───── Data
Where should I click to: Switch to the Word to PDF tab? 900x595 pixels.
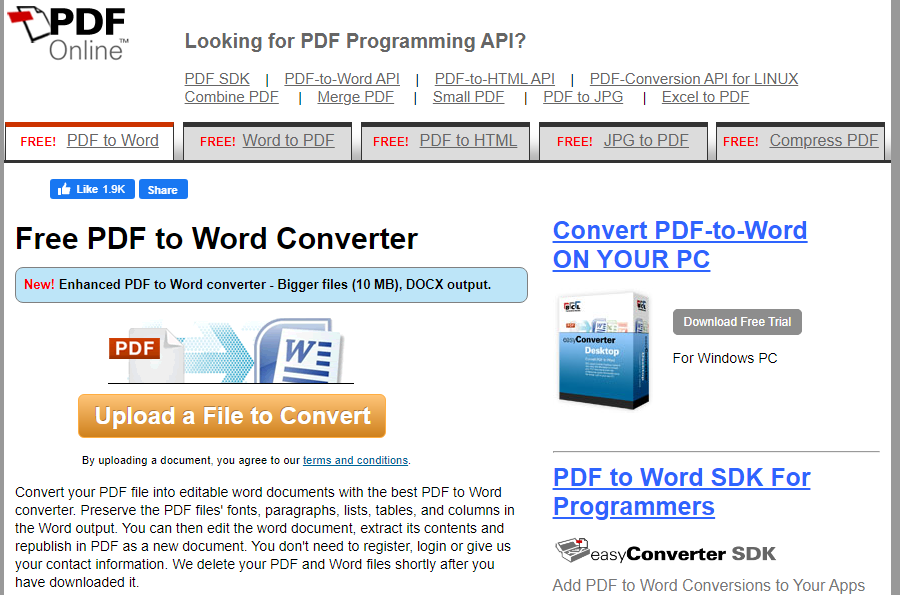click(288, 141)
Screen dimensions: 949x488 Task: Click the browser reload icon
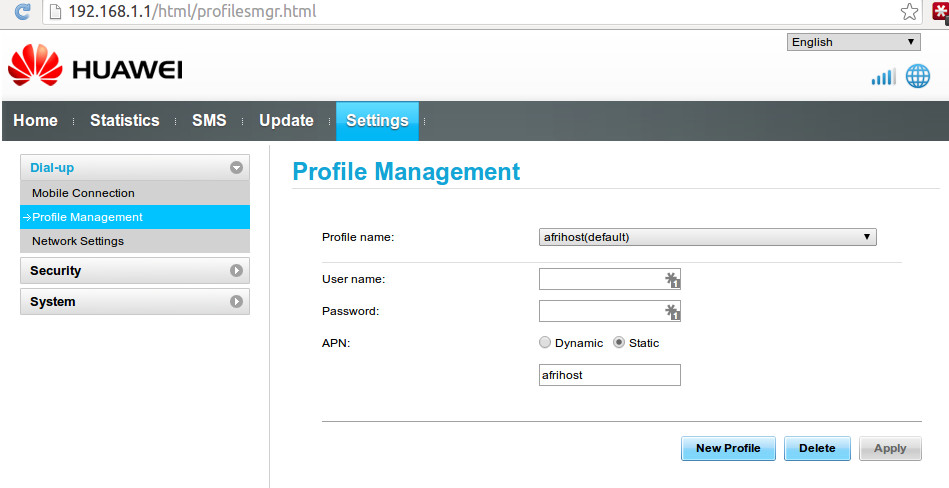point(22,12)

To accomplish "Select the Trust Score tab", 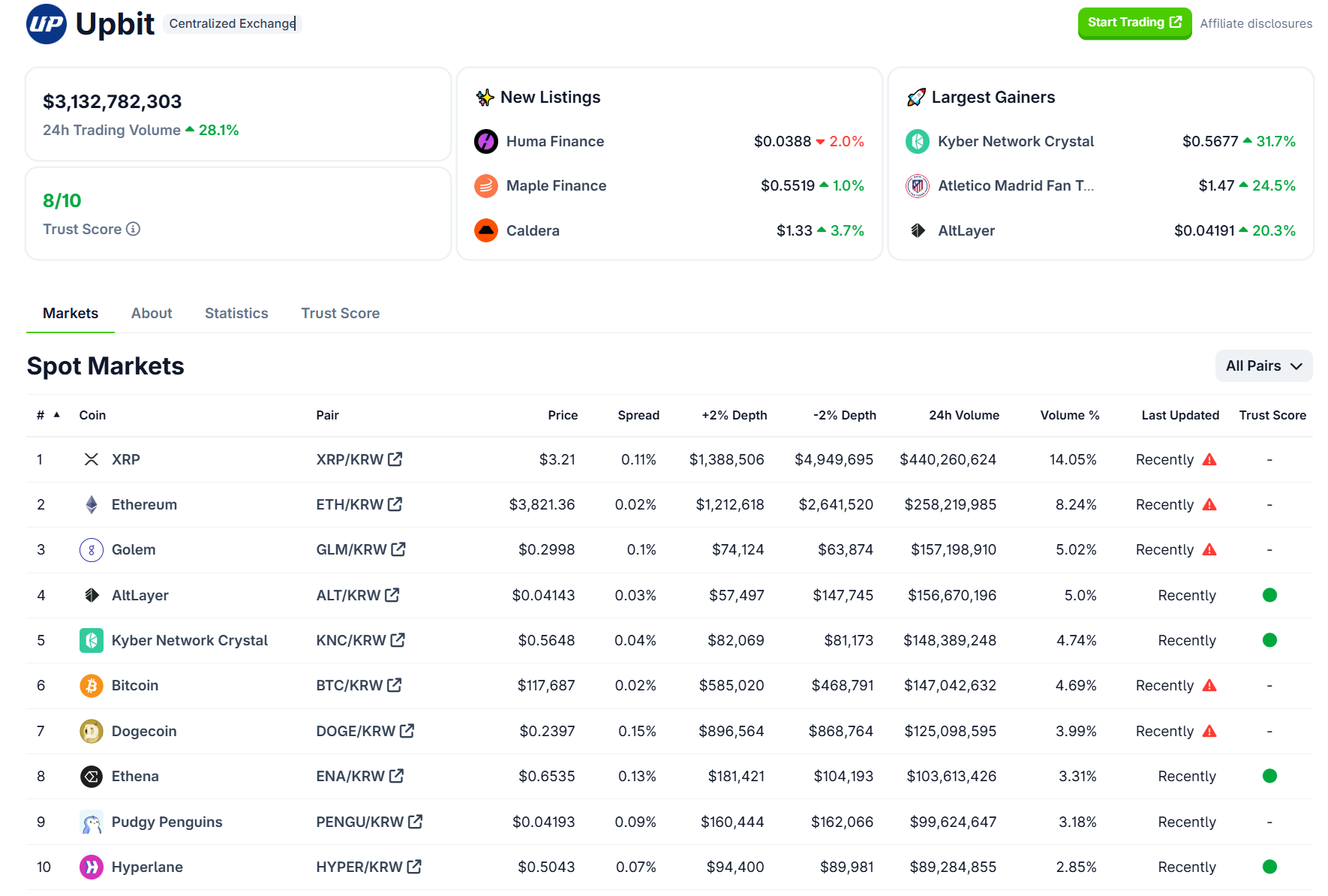I will (340, 314).
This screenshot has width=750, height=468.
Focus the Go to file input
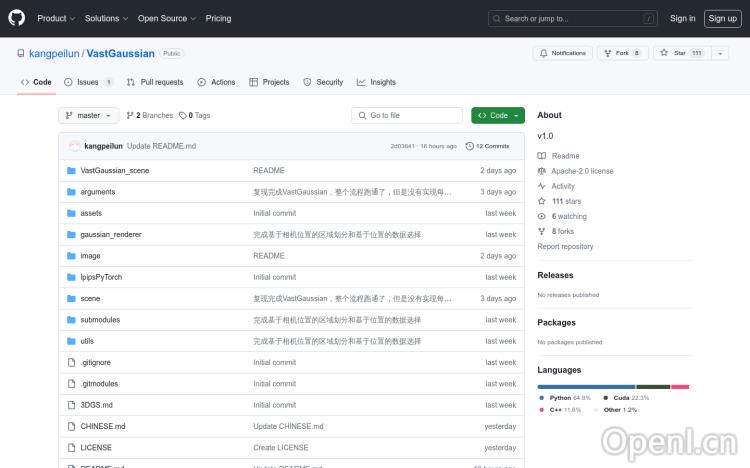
──────────
[Instructions to follow] Extract precisely the lines beginning at the line containing "This screenshot has width=750, height=468." and ending at the last line of the entries above, exactly as written and with no pictures.

[Reply]
This screenshot has width=750, height=468.
Focus the Go to file input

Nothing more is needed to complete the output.